▶ **Page extract**:
☆ ☆ ☆ ☆

/ripal

Responsive and Intuitive Parsing for the Analysis of Language - Regular Expression, LL1, LR0, SLR1 and LR1 parsing

Primary LanguageJavaOtherNOASSERTION

RIPAL: Responsive and Intuitive Parsing for the Analysis of Language

Licensing

RIPAL: Responsive and Intuitive Parsing for the Analysis of Language is licensed under LGPL v. 2.1.

For more information, see LICENSE.md.

Version History

6.0.0

  1. Updating RIPAL to run on Java 22
  2. Upgrading to latest JUnit standalone executor for compatibility with JUnit 5
  3. Updating unit tests to use JUnit 5 syntax

5.0.0

  1. LR1 parsing

4.0.0

  1. SLR1 parsing

3.0.0

  1. Improving methodology of unit test assertions
  2. Improving terminology of grammar-related variables in unit testing
  3. Improving terminology used to refer to context-free grammars in main code
  4. Factoring LR0 parse stack object out of LR0 parser
  5. Adding checking for context-free grammar equality when comparing LR0 production set DFAs
  6. Restructuring the handling of augmented context-free grammar when generating an LR0 parser
  7. Documenting project LGPL licensing
  8. Improving conflict tracking in LR0 parser contruction
  9. Improving unit test coverage of error cases in LR0 parsing
  10. Cleaning up and adding missing equality unit tests
  11. Restructuring code namespaces and class names to be more generic and consistent
  12. Moving unit tests into a namespace structure that mirrors the main code
  13. Improving Makefile to not require manual encoding of unit test class names
  14. Reducing the usage of the instanceof operator within the context of handling LR0 parse actions
  15. Improving the prioritizing and testing of regular expression and context-free grammar tokenization error handling
  16. Improving error handling in first set calculator
  17. Improving error handling in LR0 production set DFA compiler
  18. Improving unit test coverage related to Epsilon NFA to NFA conversion and NFA to DFA conversion
  19. Improving unit test coverage of regular and context-free parser factory handling of empty grammars
  20. Improving unit test coverage related to error handling in production node dot repository
  21. Improving terminology related to context-free grammars in unit test names
  22. Improving terminology related to regular expressions in unit test names

2.0.0

  1. LR0 parsing

1.0.0

  1. Initial Beta release with support for regular language parsing and LL1 parsing

Regular Languages

Step 1: Tokenize Regular Expression

  • Initialize an empty list of tokens found
  • Initialize parenthesis depth as 0
  • Initialize an escape status flag to not escaping
  • For each character in the regular expression
    • If escaping, add the current character as a character token to the result, set escape status to not escaping and move on to the next character
    • If the character is an open parenthesis, increment parenthesis depth
    • If the character is a close parenthesis, decrement parenthesis depth
    • If the current character is the escape symbol, set the escape status flag to escaping and move on the to the next character
    • If parenthesis depth is negative, fail
    • If the current character is a kleene closure or an or symbol and the token list is empty, append epsilon to the token list
    • If the current character is a close parenthesis, kleene closure or and or symbol and the last token was an open parenthesis or an or token, append epsilon to the token list
    • If the character is a an open parenthesis, close parenthesis, kleene closure, or symbol or character, add it to the list
  • If parenthesis depth is not zero, fail
  • If escaping, fail
  • If the token list contains no tokens or the last token was an or symbol, append epsilon to the token list
  • Return the token list

Step 2: Convert Token List to Parse Tree

  • If there is at least one or token at the top level (not within parentheses)

☆ ☆ ☆ ☆

Word and element pointing listing:

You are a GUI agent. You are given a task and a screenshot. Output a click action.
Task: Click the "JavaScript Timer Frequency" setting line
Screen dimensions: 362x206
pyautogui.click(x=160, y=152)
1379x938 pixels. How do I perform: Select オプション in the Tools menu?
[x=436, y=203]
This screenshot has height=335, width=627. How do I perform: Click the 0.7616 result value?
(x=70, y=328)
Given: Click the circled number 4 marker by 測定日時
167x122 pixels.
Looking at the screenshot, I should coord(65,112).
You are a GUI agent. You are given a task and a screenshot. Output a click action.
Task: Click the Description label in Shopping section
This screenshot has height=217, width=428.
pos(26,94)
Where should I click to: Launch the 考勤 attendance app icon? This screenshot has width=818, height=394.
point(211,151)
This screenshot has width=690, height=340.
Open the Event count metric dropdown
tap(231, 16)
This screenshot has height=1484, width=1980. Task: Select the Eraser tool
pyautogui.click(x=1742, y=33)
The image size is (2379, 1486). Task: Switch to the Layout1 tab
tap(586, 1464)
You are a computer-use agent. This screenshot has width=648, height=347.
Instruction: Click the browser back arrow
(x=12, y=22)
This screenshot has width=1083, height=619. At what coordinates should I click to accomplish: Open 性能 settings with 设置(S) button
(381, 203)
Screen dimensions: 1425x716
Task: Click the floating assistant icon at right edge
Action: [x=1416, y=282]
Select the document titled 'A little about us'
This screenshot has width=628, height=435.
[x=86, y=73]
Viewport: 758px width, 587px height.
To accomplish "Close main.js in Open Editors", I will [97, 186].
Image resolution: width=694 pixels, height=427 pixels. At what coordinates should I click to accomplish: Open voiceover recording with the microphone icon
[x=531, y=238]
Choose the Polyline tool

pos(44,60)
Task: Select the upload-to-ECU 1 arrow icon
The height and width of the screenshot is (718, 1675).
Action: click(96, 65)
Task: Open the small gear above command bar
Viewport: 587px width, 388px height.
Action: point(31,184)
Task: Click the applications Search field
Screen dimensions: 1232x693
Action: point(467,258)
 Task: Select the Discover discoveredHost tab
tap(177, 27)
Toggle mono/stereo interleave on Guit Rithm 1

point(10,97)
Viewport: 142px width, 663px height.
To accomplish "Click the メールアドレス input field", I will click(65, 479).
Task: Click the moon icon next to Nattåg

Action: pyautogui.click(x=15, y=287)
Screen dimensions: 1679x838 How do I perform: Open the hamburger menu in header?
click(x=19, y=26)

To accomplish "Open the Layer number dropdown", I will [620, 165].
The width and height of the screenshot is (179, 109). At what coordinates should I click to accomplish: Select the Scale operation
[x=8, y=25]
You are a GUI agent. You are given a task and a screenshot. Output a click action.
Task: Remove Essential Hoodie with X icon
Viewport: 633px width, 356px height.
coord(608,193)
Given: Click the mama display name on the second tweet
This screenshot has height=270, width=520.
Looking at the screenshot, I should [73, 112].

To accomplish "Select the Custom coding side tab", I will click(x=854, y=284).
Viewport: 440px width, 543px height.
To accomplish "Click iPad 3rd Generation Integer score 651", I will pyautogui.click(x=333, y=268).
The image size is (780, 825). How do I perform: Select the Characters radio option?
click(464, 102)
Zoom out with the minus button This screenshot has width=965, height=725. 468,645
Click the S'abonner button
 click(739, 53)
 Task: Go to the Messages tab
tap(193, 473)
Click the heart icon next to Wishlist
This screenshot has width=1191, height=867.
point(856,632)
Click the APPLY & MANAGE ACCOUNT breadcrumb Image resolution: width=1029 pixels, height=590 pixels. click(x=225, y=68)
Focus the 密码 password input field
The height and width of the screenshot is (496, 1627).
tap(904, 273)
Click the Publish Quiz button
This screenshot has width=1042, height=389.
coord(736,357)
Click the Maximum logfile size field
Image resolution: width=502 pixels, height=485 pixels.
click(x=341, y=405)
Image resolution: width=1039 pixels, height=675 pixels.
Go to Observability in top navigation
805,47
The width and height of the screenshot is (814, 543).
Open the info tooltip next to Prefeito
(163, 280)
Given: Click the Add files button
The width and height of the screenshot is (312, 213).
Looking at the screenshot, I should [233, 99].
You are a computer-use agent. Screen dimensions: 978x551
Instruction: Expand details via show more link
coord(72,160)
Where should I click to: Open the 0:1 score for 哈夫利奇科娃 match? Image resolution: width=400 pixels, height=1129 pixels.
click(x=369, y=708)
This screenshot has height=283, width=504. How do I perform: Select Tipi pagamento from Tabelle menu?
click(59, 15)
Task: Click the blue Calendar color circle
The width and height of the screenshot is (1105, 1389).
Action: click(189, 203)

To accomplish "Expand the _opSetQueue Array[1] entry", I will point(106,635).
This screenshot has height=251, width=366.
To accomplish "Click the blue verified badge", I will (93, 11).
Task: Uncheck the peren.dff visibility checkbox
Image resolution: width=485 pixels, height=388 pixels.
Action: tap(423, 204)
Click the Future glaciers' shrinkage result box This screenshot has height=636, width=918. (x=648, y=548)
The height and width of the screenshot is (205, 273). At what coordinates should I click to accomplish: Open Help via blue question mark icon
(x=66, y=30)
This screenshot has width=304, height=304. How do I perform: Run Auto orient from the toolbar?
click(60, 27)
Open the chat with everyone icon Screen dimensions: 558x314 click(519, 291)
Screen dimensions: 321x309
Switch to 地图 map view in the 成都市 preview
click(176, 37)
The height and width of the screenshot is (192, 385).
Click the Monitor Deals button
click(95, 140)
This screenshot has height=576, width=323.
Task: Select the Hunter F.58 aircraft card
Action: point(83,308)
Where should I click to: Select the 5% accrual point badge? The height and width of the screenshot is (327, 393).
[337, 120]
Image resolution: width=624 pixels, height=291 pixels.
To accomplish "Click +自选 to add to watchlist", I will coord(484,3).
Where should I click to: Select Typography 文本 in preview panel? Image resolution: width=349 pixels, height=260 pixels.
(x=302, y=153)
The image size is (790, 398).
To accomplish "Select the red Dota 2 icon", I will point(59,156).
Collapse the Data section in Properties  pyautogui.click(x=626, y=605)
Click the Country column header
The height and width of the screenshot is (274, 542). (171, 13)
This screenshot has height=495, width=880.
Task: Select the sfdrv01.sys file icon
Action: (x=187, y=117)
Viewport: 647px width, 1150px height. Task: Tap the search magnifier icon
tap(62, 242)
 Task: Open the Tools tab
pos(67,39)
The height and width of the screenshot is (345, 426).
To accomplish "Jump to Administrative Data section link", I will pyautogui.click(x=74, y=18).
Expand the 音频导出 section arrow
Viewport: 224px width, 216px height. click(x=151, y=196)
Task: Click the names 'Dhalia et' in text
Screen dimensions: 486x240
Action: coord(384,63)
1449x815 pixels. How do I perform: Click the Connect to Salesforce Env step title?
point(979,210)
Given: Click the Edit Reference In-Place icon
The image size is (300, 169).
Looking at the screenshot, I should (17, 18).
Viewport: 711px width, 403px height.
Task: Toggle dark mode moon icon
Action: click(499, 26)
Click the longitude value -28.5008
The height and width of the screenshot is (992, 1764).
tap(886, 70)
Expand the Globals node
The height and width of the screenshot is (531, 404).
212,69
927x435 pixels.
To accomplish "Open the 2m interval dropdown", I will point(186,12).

☆ ☆ ☆ ☆

▶ **Tasks to perform**:
a) List every version number that appears in the version history of the RIPAL page.
b) Reproduce everything in the RIPAL page from "Primary LanguageJavaOtherNOASSERTION" down to "LGPL v. 2.1.".

▶ **The replies**:
a) 6.0.0, 5.0.0, 4.0.0, 3.0.0, 2.0.0, 1.0.0

b)
Primary LanguageJavaOtherNOASSERTION

RIPAL: Responsive and Intuitive Parsing for the Analysis of Language

Licensing

RIPAL: Responsive and Intuitive Parsing for the Analysis of Language is licensed under LGPL v. 2.1.